Tell that to Humberside Police who apparently cannot investigate muggings, burglaries and other things because of shortage of staff but can send officers all over the country observing City fans and spend months tracking down someone who set a flare off, something which didn't bother the local police, and have dozens lounging around st the KC, with mobile cells (have they ever been used?) parked outside. Of course there is little need for them, they use City as a cash cow. Needless to say the very few occasions they were needed they made a lash of things, not arresting any of the away fans causing trouble but nicking City fans doing very little to show they "were doing something".

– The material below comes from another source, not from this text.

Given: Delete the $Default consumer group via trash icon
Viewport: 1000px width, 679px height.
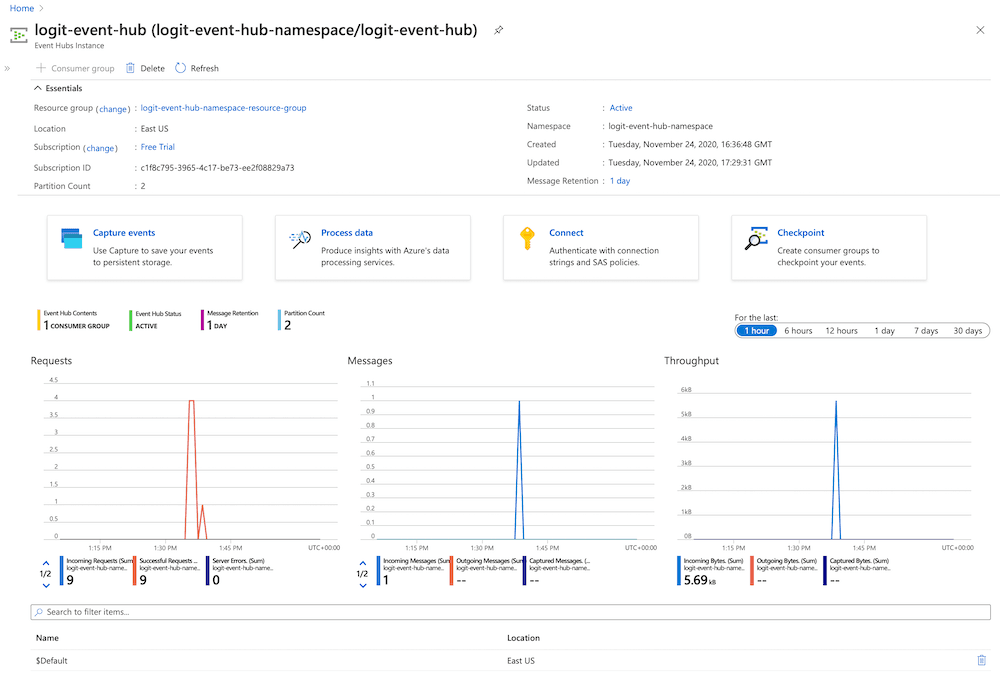Looking at the screenshot, I should click(981, 660).
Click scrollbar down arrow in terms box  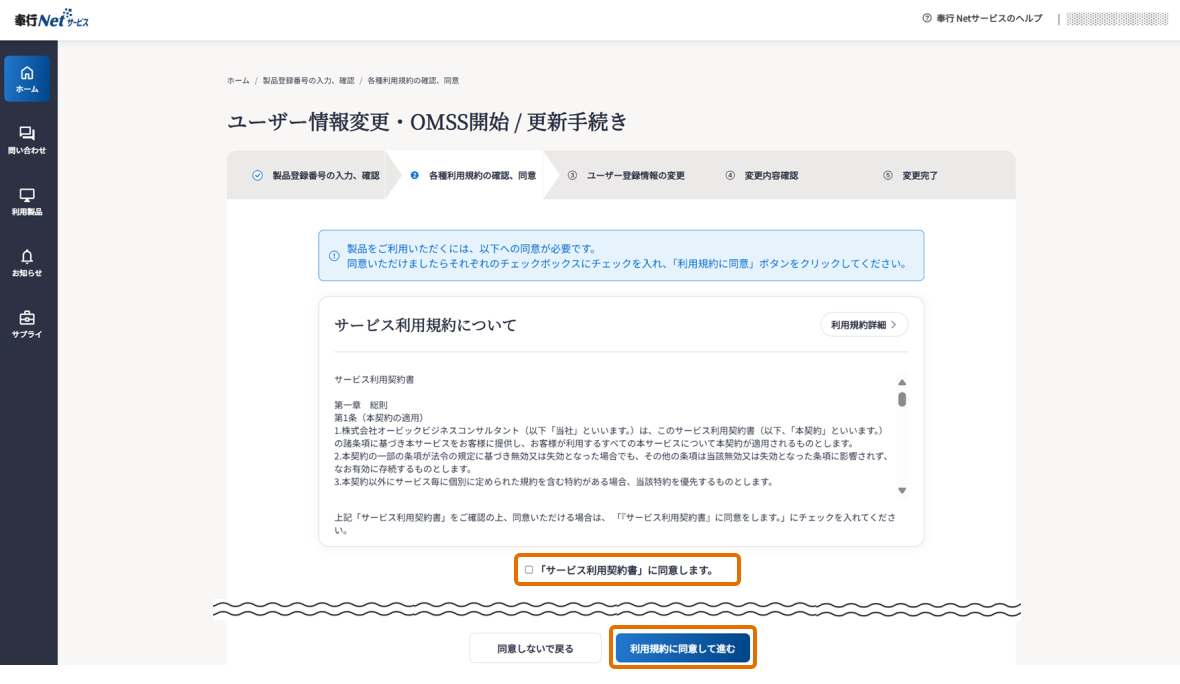[901, 490]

Had checkpoints down the roads leading up the stadium, where they can check tickets and then only let 100 fans through at a time when the turnstiles were free. As they had done at every single other semi final held at Hillsborough. People wont get crushed at a checkpoint on a road 300 metres from the ground.
Irrespective of your petty politics, I think we might agree that it's intolerable and it's acceptance should be criticised.
Had the people responsible known the layout of the ground they wouldn't have even needed to do that. Fans naturally went to those two pens after entering through the turnstiles as the tunnel to them was immediately opposite the fans coming in. For this reason it was possible to close those pens off when they were full so that fans had to go to the other pens. Had this been done before the opening of the exit gate, instead of the sudden influx of fans being channelled into an already full area they would have been channelled into the other sections of the stand.
There still might have been crushing at the turnstiles though. By having the checkpoints down the road the whole situation wouldve been avoided. This isnt hindsight, Mole had always done this.
All true. But the question was about the crush *outside* the turnstiles, which precipitated the opening of Gate C. That would have been avoided using the crowd control plans that, as BCC has said, had been deployed numerous times for previous fixtures. Duckenfield didn't put these controls in place, he probably didn't even know they existed as a possibility. He was parachuted into the match commander role only 3 weeks before the fixture.
The 3 weeks isnt an excuse. In one meeting with Mole he couldve learned everything he needed to know.
As much as the conduct of the police ****ed it up and was then totally inappropriate throughout the cover up, they're not even as bad as the journalists. When you know that as it was happening Duckenfield said to one of his superiors that it was fans misbehaving you can see how (not condone) it escalated, with people ****ting themselves about the cock up and trying to cover their own arses and it snowballing into this. Police officers have got an "oh ****, what am I going to do, if this comes out I'm ****ed, my family is ****ed, I'm just going to have to run with this and make it stick" self preservation thing they can use to convince themselves it's necessary to be scum on this one. What's the process for the journalists involved to try to justify their actions to themselves though? There was no negative to them in reporting the actual truth that was apparent to everybody else.
do you think it's the journalists setting the agenda in the newsrooms, deciding on the headlines? More likely the editors and paper owners (establishment). Imagine the individual journalists were as frustrated by their bosses as the coppers on the pitch trying to do cpr on dying fans.
Ok, sub the word media in for journalists. The people making those decisions whoever they were weren't going to lose out from the truth.
Hillsborough families to sue police for 'abuse on industrial scale' http://www.theguardian.com/football...or-abuse-on-industrial-scale?CMP=share_btn_tw
Did you see Mackenzie on the TV the other night? He's still saying he was duped into printing the lies because he believed what the police were telling him (or what an agency had got from the police).
No I didn't. I introduced the opinion that the rejection and condemnation of police abuse was not, as other posters had claimed, the preserve of "lefty liberals". Anyone with any understanding or concern for social justice would be likely to reject and condemn it. I also suggested that to accept police abuses against innocent civilians was indicative of a degree of acceptance of fascistic ideology. An ideology which, as your unnecessary example illustrated, can rear it's ugly head anywhere people are not on guard against it. Hence my particular and unapologetic challenging of it. If you are offended by your perception of implied criticism of fascism in my post... **** you!
We talk about lessons been learnt but I had a thought back to our night match approx 2005/6 when we won 4-2 and took around 8000 fans. We turned up to the leppings lane end to see massive queues ,not enough turnstyles open and late entry to Hillsbourough. . A steward said to me " we was not expecting so many to come" Why wernt they. We where near the top and only 60 miles away. Did they open any more turnstyles? No. Because they had no more staff. This was at the ground where 96 died 16 years before and still the locals be it SWFC or SYP had not done their planning properly. How after time can things slip back to how they where.
Interesting piece in the Guardian about how things don't change. http://www.theguardian.com/commenti...-police-views-liverpool-fans?CMP=share_btn_tw
They would have lost out from being matey with the police, government etc - the media relies on a certain amount of co-operation from the establishment to get their stories, even more so 30 years ago before the days of the internet and citizen reporters.